Сопровождаемая конвоем, Иверия вышла из зала. Оркестр заиграл еще до того, как за ней закрылись двери. Снова взвизгнули скрипки, заволновались флейты, зазвенели цимбалы — начинался шуточный, полный озорства и кокетства котильон. Снова бухнули пробки шампанского, запахло корицей и вишневым ликером, подали ананасное мороженое и фрукты. К Петру подошли с подносом грибных закусок. От еды он отказался, тем более что соли — он не сомневался — там снова не было ни щепотки, а вот рюмку принял с благодарностью. Выпив, он поискал взглядом Лонжерона, но тот пропал.

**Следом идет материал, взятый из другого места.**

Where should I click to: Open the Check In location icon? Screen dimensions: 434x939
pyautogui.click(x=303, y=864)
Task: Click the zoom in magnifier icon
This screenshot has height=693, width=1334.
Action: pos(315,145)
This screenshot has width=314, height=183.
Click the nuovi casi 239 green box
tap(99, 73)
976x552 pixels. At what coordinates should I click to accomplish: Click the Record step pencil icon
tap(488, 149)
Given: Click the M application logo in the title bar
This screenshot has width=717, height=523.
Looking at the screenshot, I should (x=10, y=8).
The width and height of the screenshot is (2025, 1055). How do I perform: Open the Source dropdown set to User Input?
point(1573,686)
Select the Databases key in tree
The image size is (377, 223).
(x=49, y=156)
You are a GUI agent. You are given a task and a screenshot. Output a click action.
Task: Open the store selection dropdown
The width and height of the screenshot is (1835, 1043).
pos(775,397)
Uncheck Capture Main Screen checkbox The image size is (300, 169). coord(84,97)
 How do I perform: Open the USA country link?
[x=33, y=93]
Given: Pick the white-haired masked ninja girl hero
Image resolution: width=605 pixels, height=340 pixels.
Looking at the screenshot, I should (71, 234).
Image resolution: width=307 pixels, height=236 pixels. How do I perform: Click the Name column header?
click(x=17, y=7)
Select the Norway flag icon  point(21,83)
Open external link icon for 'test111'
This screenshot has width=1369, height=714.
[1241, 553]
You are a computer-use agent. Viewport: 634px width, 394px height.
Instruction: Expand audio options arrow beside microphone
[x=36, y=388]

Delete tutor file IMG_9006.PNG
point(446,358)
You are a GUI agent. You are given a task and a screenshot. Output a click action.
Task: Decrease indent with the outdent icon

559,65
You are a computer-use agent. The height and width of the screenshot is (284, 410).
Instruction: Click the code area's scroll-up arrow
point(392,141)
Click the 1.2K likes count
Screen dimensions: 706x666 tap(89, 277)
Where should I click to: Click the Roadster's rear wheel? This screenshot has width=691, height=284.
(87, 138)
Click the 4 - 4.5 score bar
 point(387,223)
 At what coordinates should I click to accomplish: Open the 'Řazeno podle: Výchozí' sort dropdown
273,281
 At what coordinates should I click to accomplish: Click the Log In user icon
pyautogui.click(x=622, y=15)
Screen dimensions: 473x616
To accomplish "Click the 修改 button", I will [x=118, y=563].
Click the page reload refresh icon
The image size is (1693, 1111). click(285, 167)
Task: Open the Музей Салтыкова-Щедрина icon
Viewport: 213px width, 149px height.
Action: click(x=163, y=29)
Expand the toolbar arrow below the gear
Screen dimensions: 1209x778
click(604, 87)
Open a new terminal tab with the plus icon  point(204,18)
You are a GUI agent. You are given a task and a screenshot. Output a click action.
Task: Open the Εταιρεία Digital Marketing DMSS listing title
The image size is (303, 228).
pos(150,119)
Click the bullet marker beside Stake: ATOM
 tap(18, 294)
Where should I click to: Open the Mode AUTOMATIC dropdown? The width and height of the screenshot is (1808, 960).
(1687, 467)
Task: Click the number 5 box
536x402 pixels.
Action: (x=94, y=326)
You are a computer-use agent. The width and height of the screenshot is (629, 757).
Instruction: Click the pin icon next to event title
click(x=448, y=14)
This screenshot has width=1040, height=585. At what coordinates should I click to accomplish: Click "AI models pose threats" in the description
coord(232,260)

Под увлекательные, хоть после недавних событий гораздо менее веселящие, истории генерала-гриба он стоял у стены и смотрел, как в зале развертываются игры. Первым делом распорядитель объявил «тайну», где дама надевала шляпку-невидимку, а гости пробовали угадать ее имя, победитель же удостаивался танца. Далее затеяли «судьбу», где танцующие брались за клубочки, кидали их на пол и следовали за волшебной нитью, пока не доходили до партнера. А после устроили «маски»: распорядитель коснулся каждого особым жезлом, превращая все лица в одинаковые усатые рожи с носами-пятаками, то есть в полное подобие себя, и таковыми они оставались, пока не выбирали пару. Совсем развеселившись, гости перешли на колдовские фанты, шарады, буриме для заклятий и многое другое. Петр оглядывал сие с интересом и даже улыбкой, хотя под мундиром в то же самое время без устали шныряли муравьи — и от пережитого, и от грядущего, а сильнее всего от такого нежданного и бесцеремонного — прилюдного! — но в то же время волнующего женского прикосновения. Холод шелковых пальцев Иверии на щеке он ощущал до сих пор.
Наконец вечный, казалось бы, котильон отгремел финальными нотами, и разгоряченные гости принялись расходиться в гостиные и курительные комнаты, а к Петру с коротким поклоном приблизился Елисей.
— Государыня-императрица вызывает вас на аудиенцию, — доложил он негромко, так, чтобы сказанное достигло исключительно ушей Петра. — В личные покои.
Петр вскинул голову. Кровь хлынула к щекам. Поклонившись генералу, он последовал за рыжим хвостом прочь из зала, вдоль темных коридоров, до тяжелой, чуть приоткрытой двери, из-за которой ломаным лучом лилось синеватое свечение.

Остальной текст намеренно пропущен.